L'article 1er vise à inscrire dans la loi pour la confiance dans l'économie numérique, dite LCEN, la définition des réseaux sociaux récemment adoptée par l'Union européenne au sein du règlement relatif aux marchés contestables et équitables dans le secteur numérique (DMA). Bien que celui-ci soit d'application directe, il nous semble important de reprendre cette définition dans le droit national afin de renforcer la sécurité juridique et de garantir son utilisation ultérieure dans d'autres champs. Suffisamment large pour tenir compte de la grande diversité des réseaux sociaux, elle nous paraît devoir être très fidèlement suivie afin de coller au plus près à la législation européenne.

Un nouvel article, l'article 1er bis, introduit en commission à l'initiative de la présidente de la délégation aux droits des femmes, Mme Véronique Riotton, permettra de faciliter le signalement de certains délits commis en ligne et contribuera ainsi à créer un environnement numérique plus sûr pour les mineurs, mais pas seulement.

L'article 2 renforce les obligations incombant aux réseaux sociaux en matière de vérification des conditions d'âge et d'autorisation parentale pour les mineurs de 15 ans. Ils devront appliquer des solutions techniques de vérification conformes aux exigences du référentiel élaboré par l'Autorité de régulation de la communication audiovisuelle et numérique (Arcom), après consultation de la Cnil, qui garantira que les moyens mis en œuvre respectent les meilleures règles de l'art en la matière.

Cette obligation est assortie d'un mécanisme de contrôle exercé par l'Arcom et d'une sanction importante afin de renforcer son effectivité. Cet article constitue le cœur de ma proposition : il vise à mettre un terme aux inscriptions de mineurs de 15 ans effectuées sur les réseaux sociaux sans qu'une autorisation expresse n'ait été donnée par un détenteur de l'autorité parentale et sérieusement contrôlée par les réseaux.

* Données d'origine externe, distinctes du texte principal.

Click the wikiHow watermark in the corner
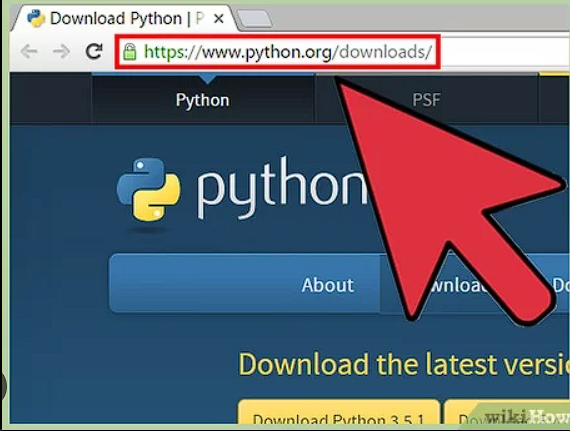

L'article 3 entend donner de meilleures armes aux enquêteurs, et donc à la justice, pour lutter contre l'impunité de ceux qui tiennent des discours de haine en ligne. Pour la première fois, des délais de réponse aux réquisitions judiciaires seront définis dans la loi. En outre, en cas de non-réponse, est prévue une sanction, en conformité avec les récentes évolutions du droit de l'Union. Cela nous conduira même à en anticiper la mise en œuvre.

L'article 4 demande un rapport au Gouvernement sur les conséquences de l'utilisation des réseaux sociaux sur la santé physique et mentale des jeunes car la littérature scientifique sur les dangers des réseaux sociaux est insuffisante. Si un rapport produit par le Gouvernement ne saurait se substituer à un travail universitaire, j'estime qu'il s'agit là d'un appel solennel à ce qu'un état des lieux des connaissances disponibles soit dressé avec tout le sérieux nécessaire.

Quant au dernier article, il demande au Gouvernement d'étudier, dans un rapport, la pertinence d'une fusion des deux services d'assistance déployés pour lutter respectivement contre le harcèlement scolaire et contre le cyberharcèlement dans la perspective d'un renforcement de la cohérence et de la continuité de leur action.

Il s'agit pour moi non pas d'envisager les réseaux sociaux sous le seul angle répressif mais d'entamer une réflexion globale sur les effets que leur fréquentation a sur notre jeunesse et de préserver celle-ci des risques les plus patents en posant, et en faisant appliquer, de justes garde-fous.

Mes chers collègues, cette proposition de loi est susceptible de constituer une réelle avancée vers une protection améliorée des jeunes dans leurs usages des réseaux sociaux. Elle permettra de mettre chacun face à ses obligations et à ses responsabilités. Je suis convaincu que cet enjeu peut nous rassembler de façon très large et je vous remercie d'ores et déjà pour les nombreuses propositions d'amélioration du texte apportées dans vos amendements.